= Runyon classification =

Bacteria classification system

The Timpe and Runyon classification of nontuberculous mycobacteria is based on the rate of growth, production of yellow pigment and whether this pigment was produced in the dark or only after exposure to light.

It was introduced by Ernest Runyon in 1959.

On these bases, the nontuberculous mycobacteria are divided into four groups. The first three groups are classified as "Slowly growing Mycobacteria" and the fourth group as "Rapid Growers".

==Slowly growing Mycobacteria==

===Runyon I: Photochromogens===
Runyon I organisms (photochromogens) are slow growing, and produce a yellow-orange pigment when exposed to light. The group includes
Mycobacterium kansasii, Mycobacterium intermedium, Mycobacterium marinum, Mycobacterium asiaticum, and Mycobacterium simiae. Mycobacterium szulgai is a photochromogen when grown at 24 degrees, and a scotochromogen at 37 degrees. In contrast, Runyon classifications III through IV are considered nonphotochromogens, in that exposure to light does not make them produce pigment which they would not develop in dark growing conditions.
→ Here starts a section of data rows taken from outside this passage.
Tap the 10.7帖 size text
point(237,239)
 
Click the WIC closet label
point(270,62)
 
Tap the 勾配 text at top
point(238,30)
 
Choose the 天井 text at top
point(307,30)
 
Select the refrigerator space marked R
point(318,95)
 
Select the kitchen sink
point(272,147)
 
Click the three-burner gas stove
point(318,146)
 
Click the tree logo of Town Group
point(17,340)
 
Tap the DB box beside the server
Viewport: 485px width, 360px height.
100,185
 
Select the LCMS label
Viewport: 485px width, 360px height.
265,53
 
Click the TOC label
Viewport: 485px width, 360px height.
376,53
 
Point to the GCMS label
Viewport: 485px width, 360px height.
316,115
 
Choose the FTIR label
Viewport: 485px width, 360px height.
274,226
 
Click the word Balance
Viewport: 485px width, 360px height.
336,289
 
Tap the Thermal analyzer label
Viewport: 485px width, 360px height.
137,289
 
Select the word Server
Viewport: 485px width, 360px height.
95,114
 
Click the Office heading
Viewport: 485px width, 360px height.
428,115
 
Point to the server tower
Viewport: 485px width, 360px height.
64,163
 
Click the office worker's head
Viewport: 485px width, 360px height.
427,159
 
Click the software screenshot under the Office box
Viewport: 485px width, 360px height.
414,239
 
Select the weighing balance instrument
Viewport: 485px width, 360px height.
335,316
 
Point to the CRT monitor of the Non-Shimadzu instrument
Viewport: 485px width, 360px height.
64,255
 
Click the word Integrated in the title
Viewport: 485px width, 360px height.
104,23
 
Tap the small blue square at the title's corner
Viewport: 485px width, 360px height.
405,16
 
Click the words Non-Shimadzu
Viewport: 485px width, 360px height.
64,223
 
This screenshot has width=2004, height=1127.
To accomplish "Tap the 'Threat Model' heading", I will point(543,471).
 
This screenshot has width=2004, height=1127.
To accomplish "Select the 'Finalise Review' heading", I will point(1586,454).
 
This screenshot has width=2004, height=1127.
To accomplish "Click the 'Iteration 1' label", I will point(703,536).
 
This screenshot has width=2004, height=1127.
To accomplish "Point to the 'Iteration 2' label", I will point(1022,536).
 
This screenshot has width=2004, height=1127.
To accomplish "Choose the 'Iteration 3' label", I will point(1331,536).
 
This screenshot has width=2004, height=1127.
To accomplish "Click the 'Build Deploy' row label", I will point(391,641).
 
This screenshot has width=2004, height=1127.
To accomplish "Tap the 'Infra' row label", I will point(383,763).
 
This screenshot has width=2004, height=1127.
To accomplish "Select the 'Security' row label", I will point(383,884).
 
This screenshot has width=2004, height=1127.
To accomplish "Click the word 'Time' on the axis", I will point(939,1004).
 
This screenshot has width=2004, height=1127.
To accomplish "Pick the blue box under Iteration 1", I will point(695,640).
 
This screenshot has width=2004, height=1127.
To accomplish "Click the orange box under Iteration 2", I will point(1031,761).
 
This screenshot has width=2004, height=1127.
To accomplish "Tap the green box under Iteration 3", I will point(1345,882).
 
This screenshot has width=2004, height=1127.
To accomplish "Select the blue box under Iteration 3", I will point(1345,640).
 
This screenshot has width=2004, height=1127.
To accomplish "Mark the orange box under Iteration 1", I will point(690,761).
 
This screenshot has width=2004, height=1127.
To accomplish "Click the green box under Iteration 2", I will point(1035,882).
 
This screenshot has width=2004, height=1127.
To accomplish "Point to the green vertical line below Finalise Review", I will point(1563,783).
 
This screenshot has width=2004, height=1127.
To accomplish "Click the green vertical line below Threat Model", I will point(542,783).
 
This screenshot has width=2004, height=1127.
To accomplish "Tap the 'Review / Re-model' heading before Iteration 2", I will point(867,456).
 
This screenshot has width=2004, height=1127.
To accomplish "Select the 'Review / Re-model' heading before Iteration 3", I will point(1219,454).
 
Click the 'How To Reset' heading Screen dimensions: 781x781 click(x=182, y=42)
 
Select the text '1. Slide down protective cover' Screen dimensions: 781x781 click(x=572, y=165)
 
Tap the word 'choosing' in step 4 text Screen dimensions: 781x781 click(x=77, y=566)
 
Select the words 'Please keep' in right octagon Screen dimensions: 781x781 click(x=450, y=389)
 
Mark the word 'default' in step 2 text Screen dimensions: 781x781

===Runyon II: Scotochromogens===
Runyon II organisms (scotochromogens) are slow-growing and produce a yellow-orange pigment regardless of whether they are grown in the dark or the light. The group includes Mycobacterium scrofulaceum and Mycobacterium gordonae, among others. Mycobacterium szulgai is a scotochromogen when grown at 37 degrees, as mentioned above.

===Runyon III: Nonchromogens===
Runyon III organisms (nonchromogens) are slow-growing and never produce pigment, regardless of culture conditions. The group includes Mycobacterium avium and Mycobacterium intracellulare (together known as the MAC complex), Mycobacterium ulcerans and numerous other organisms. Mycobacterium xenopi is also a nonchromogen.

===Runyon IV: Rapid Growers===
Runyon IV organisms are rapid growing for mycobacteria (colonies in 5 days). They do not produce pigment.
Mycobacterium fortuitum, Mycobacterium peregrinum, Mycobacterium abscessus, Mycobacterium chelonae, Mycobacterium thermoresistibile, Mycobacterium smegmatis.

Some rapidly growing mycobacteria are considered "late-pigmenting".